In The Beginning

Set the Wayback Machine for 1998. I was at Kinko’s, in the middle of the night, running off copies of Mike The Pod Comix #4 (the blue one).

Those aren’t fonts. I didn’t have a computer. They’re typefaces copied from a book of antique alphabets, then literally cut and pasted. The rest is my own lettering.

The fourth issue was a transitional one. Drop Dead, my “90’s comic book“, concluded in its pages, in lieu of a seventh issue. I reprinted the Liquid Paper Pirates and Squeeky Wheel Gets The Grease strips from FINK, as well as For Whom The Beef Jerks. 

Oh, and for the first time ever, I did full frontal, stark raving nudity. (NSFW!!!)

This two-page feature made #4 sell very, very well.

Nudity is not something I do very often because:

  1. I’m classically trained in the rendering of nudes, like, I’ve done the whole naked person/easel thing more times than I can count
  2. It’s “easy money”, in that people buy it because of the nudity first and the cartoon second, which can leave you feeling hollow if you let it
  3. Some readers are instantly spooked by naked tits and cocks on a printed page, regardless of context or intent

Also, I love drawing boobs, but I was kicked out of class for doing it in sixth grade. So that sense of shame runs deep.

I shamelessly re-ran old MTPC material like No More Sips!, Resisting The Urge, and Sordid Hollow. Listen, if you weren’t one of the (maybe) hundred people who bought copies of the first three issues circa 1991, it was all new to you. There’s practically a treasure trove of crap you’ve never seen. It some cases, that’s for the best.

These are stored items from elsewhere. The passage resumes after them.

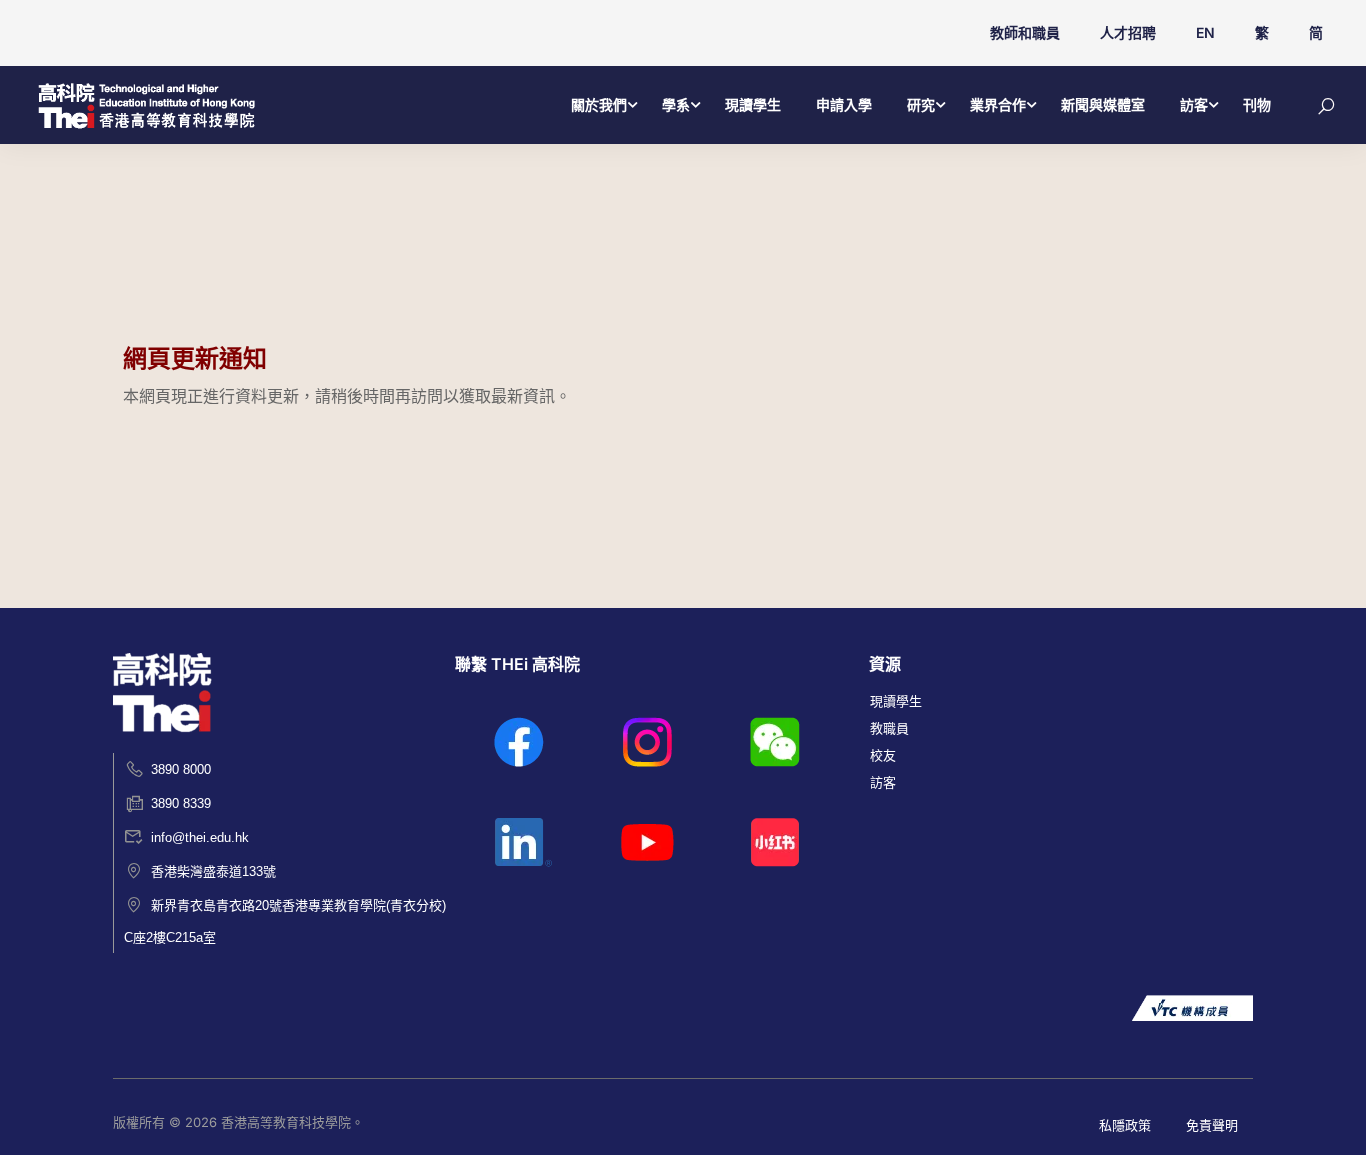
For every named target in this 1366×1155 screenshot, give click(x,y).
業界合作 (998, 104)
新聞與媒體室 (1103, 104)
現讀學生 (753, 104)
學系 (676, 104)
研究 (921, 104)
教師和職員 (1025, 32)
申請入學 (844, 104)
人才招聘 (1128, 32)
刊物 (1257, 104)
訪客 (1194, 104)
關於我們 (599, 104)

The final Liquid Paper Pirates page, 1998.

All of this was a test, to see what would “stick”, and carry the animus to the next level. I hedged my bets a little with another loose anthology strip, called Blank Planet. Its first arc was “The Tiniest Restaurant In The World”, which I would later adapt as an animated series in 2003, despite its near-total lack of popularity.

I still think it’s funny.

Blank Planet never bore fruit beyond the tiny restaurant saga, which ended on a cliffhanger. Thus far, it has never been resolved. Even the animated web series is open-ended. Look folks, the restaurant is five centimeters tall. As ideas go, it’s not the deepest well I’ve dug.

All of this would be eclipsed, however. On page 21 was “the one that stuck”.

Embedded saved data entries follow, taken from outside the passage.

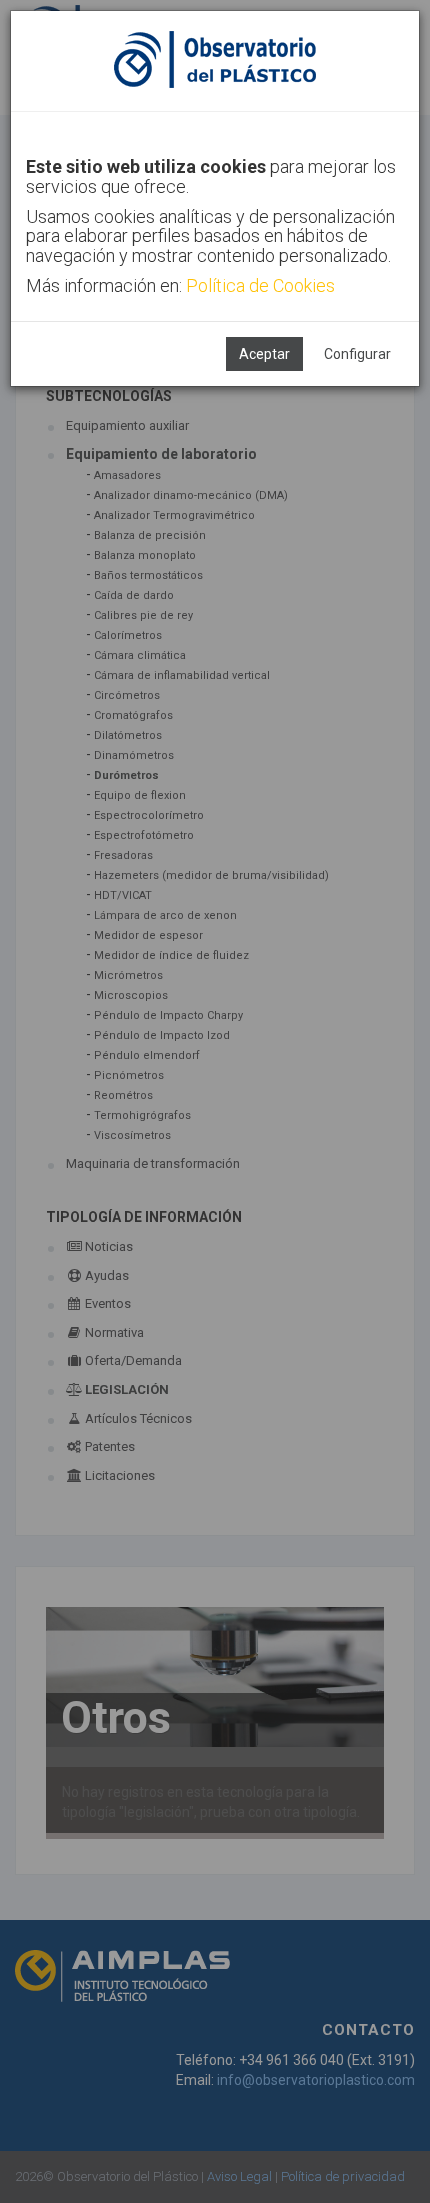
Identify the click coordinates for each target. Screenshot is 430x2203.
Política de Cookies (260, 285)
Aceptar (264, 354)
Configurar (357, 354)
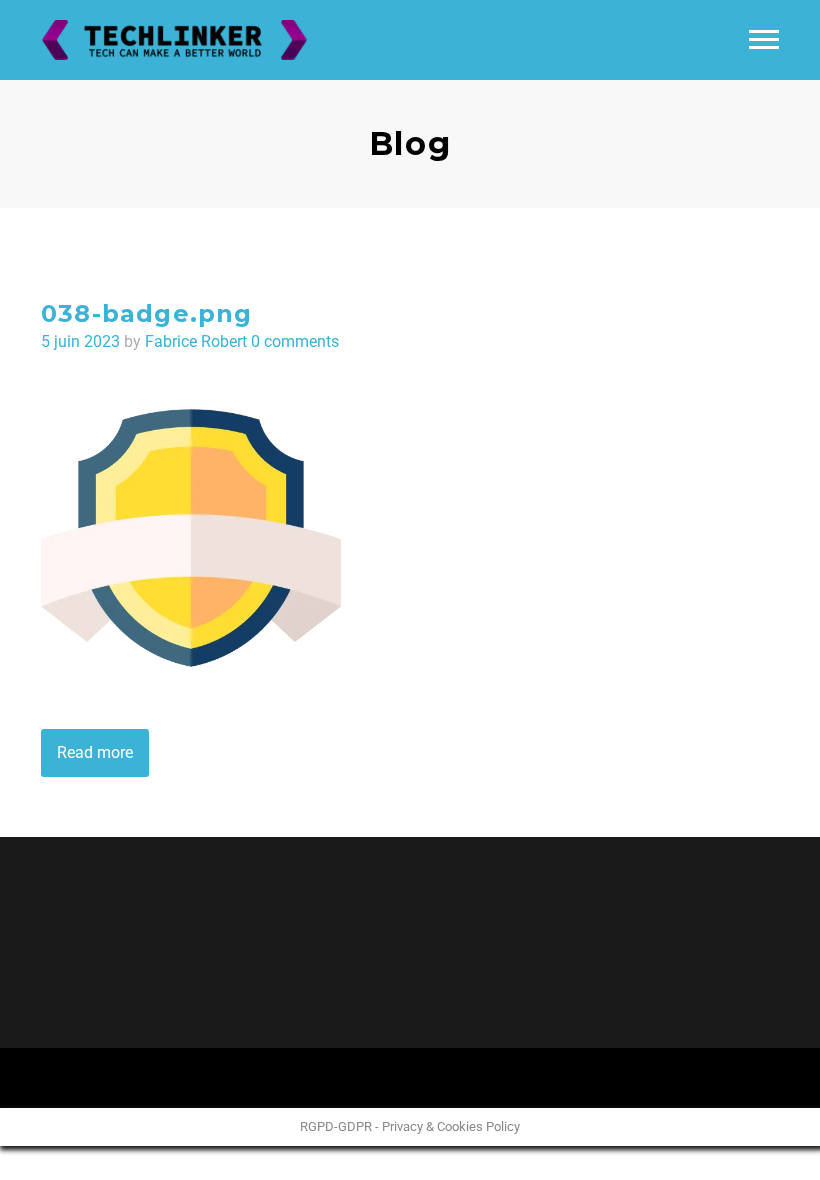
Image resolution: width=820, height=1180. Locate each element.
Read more (95, 752)
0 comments (295, 341)
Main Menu (764, 40)
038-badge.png (147, 313)
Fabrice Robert (196, 341)
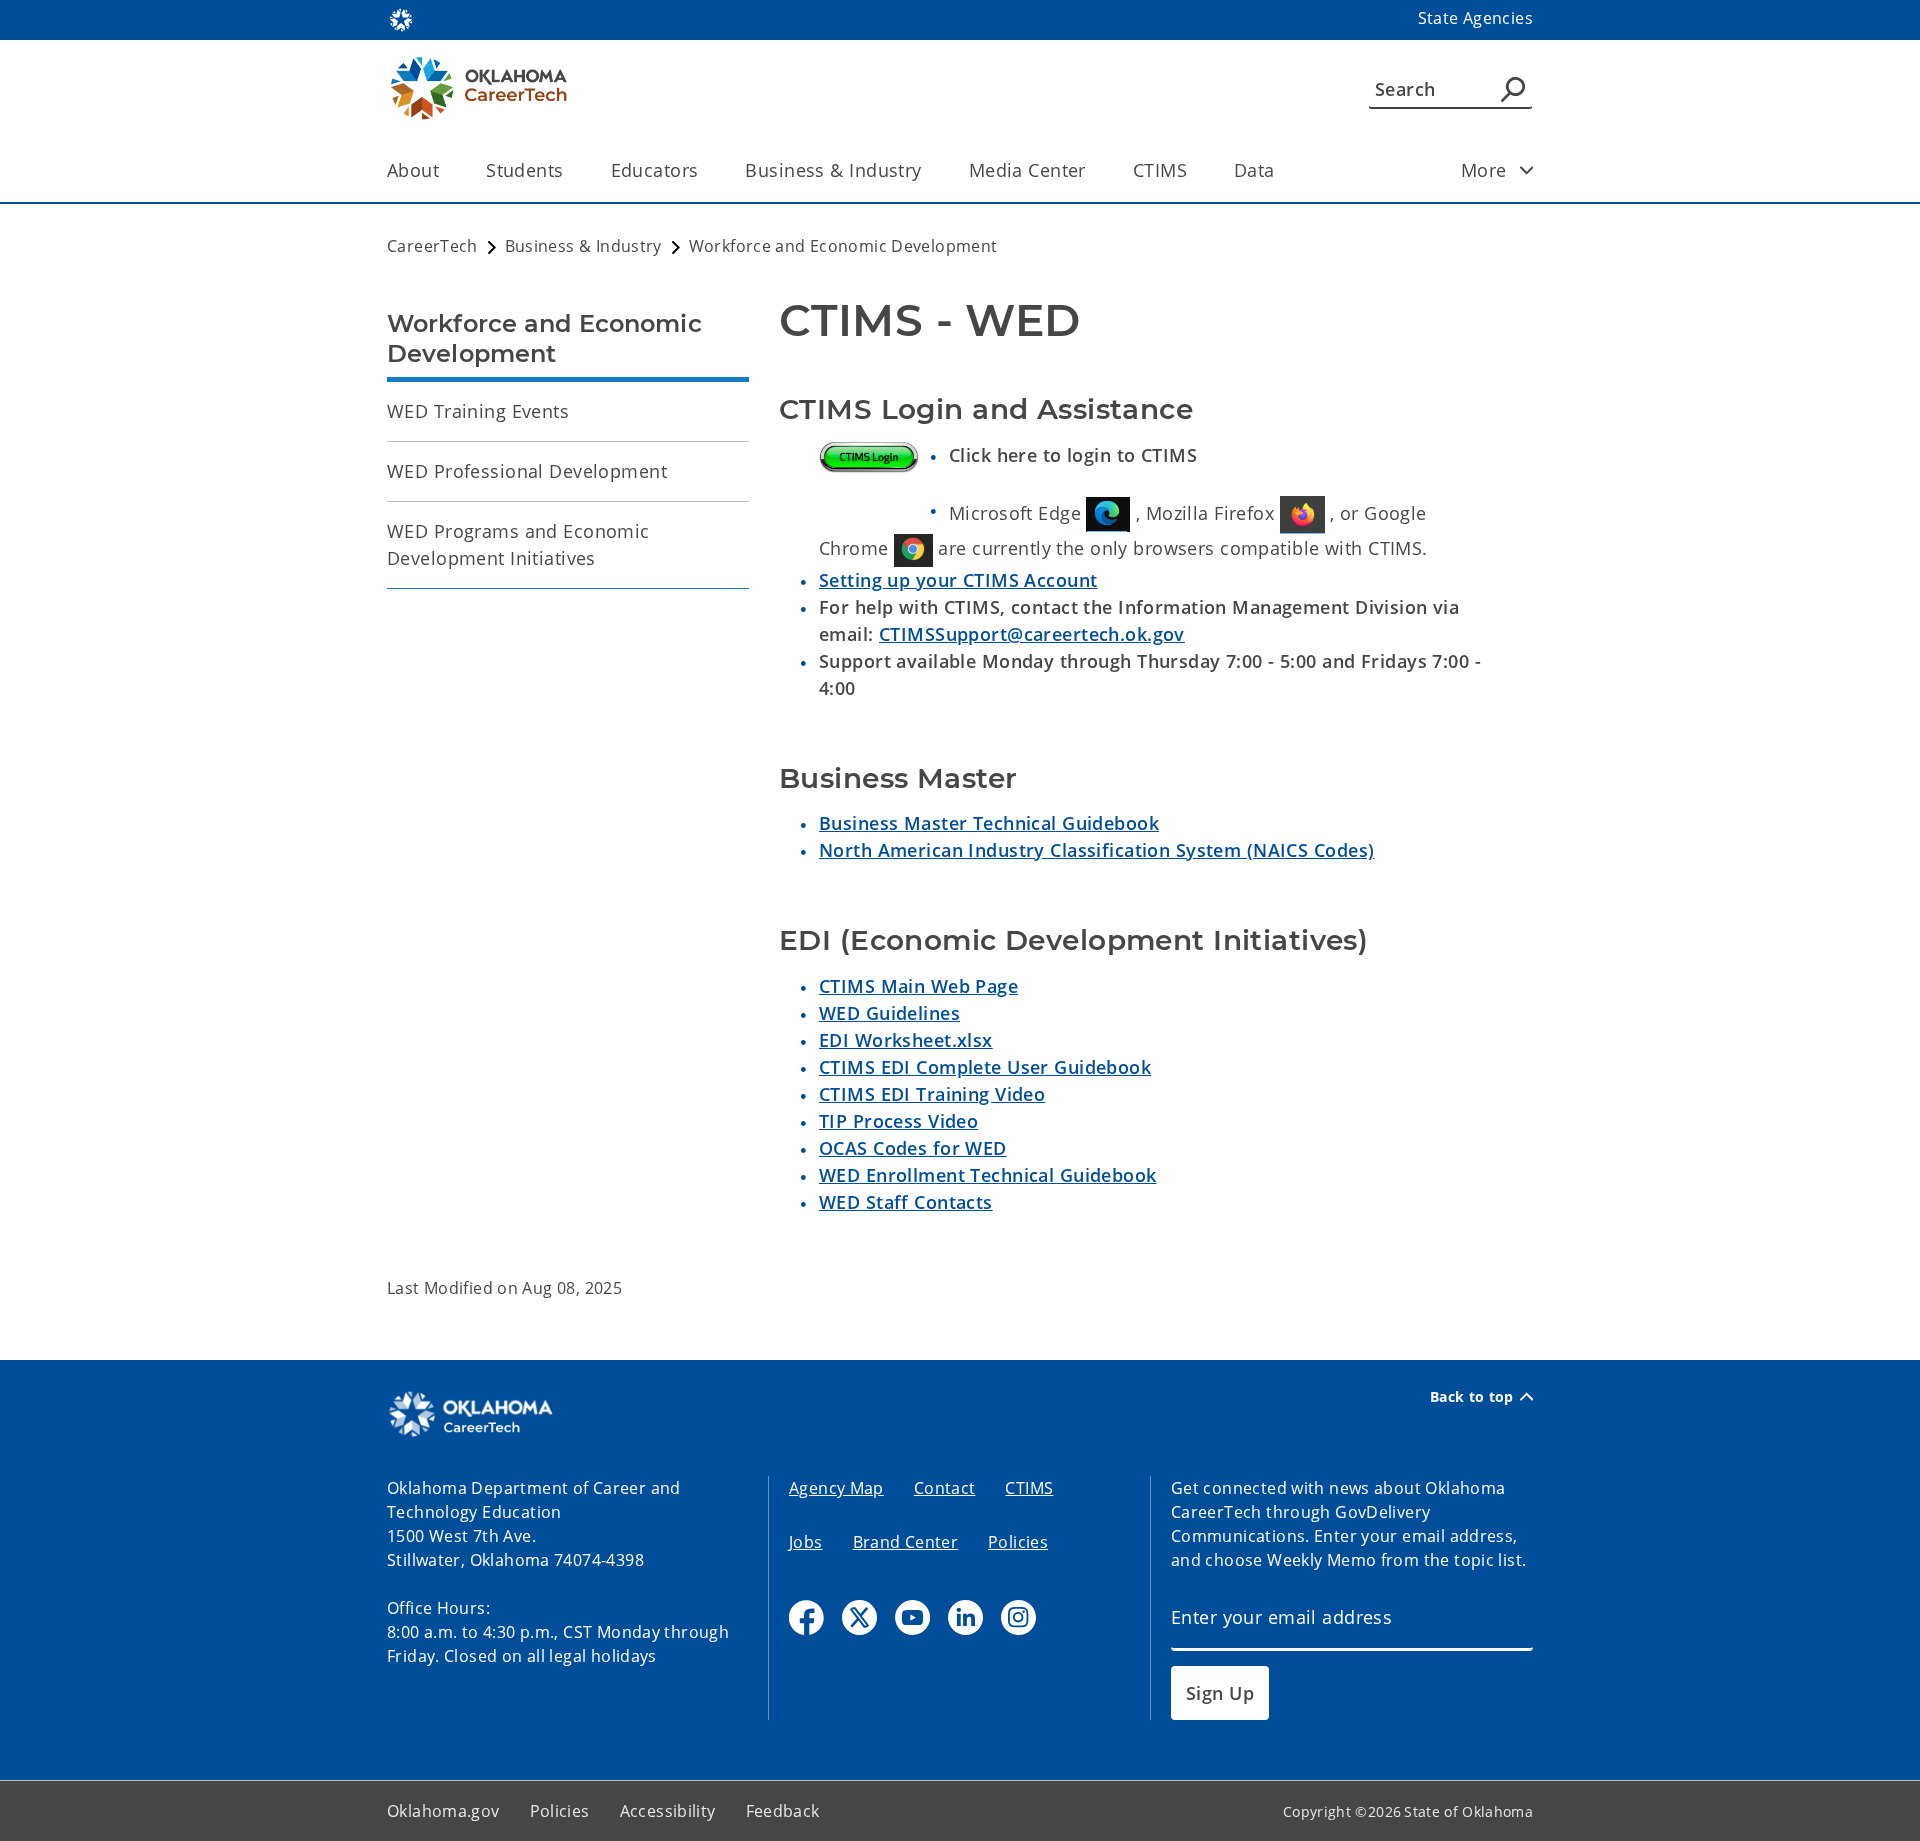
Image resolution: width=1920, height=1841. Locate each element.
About (413, 170)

The first five Bands I Useta Like strips were The B-52’s, Bad Religion, Cannibal Corpse, Oingo Boingo, and Ween. I used a different lettering style than I typically did, to set it apart. The years that follow the name of the band are those in which I “useta” like them. Until a few years ago, I notated how many of the band’s albums I owned. Eventually formats became more or less irrelevant.

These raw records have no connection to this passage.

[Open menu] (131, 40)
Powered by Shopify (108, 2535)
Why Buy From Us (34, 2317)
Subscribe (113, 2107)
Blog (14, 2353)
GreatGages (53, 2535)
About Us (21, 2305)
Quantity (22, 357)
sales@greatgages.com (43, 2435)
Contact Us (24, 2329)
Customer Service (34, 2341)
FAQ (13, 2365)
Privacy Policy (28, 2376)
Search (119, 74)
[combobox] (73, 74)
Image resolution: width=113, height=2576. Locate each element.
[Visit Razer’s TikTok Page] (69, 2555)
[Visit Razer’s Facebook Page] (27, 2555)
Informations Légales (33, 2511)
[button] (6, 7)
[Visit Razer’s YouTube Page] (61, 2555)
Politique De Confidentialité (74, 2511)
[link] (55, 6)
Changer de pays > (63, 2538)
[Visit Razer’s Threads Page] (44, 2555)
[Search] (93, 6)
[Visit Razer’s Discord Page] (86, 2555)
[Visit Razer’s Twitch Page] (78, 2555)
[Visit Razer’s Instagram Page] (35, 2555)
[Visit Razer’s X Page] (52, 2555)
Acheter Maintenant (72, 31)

Here’s how it first bowed, in 1998.

1998 was the 10th anniversary of Mike The Pod, which was first published in my high school newspaper in 1988. For the 20th, I released a movie, in 2008. That was more accidental than anything (I was shooting for 2006), but what the hell, I’m claiming it. So yeah, this is the 30th anniversary of Mike the Pod’s first appearance in print.

I forgot about that until I pulled out MTPC #4. It’s weird enough having done this one strip for twenty years. Really, what were you doing in 1998? Were you even the same person you are right now? That was pre-9/11, dude! What the fuck was I even angry about?! I don’t know!!!

Thank god I wrote about it, huh? Otherwise I’d be really screwed.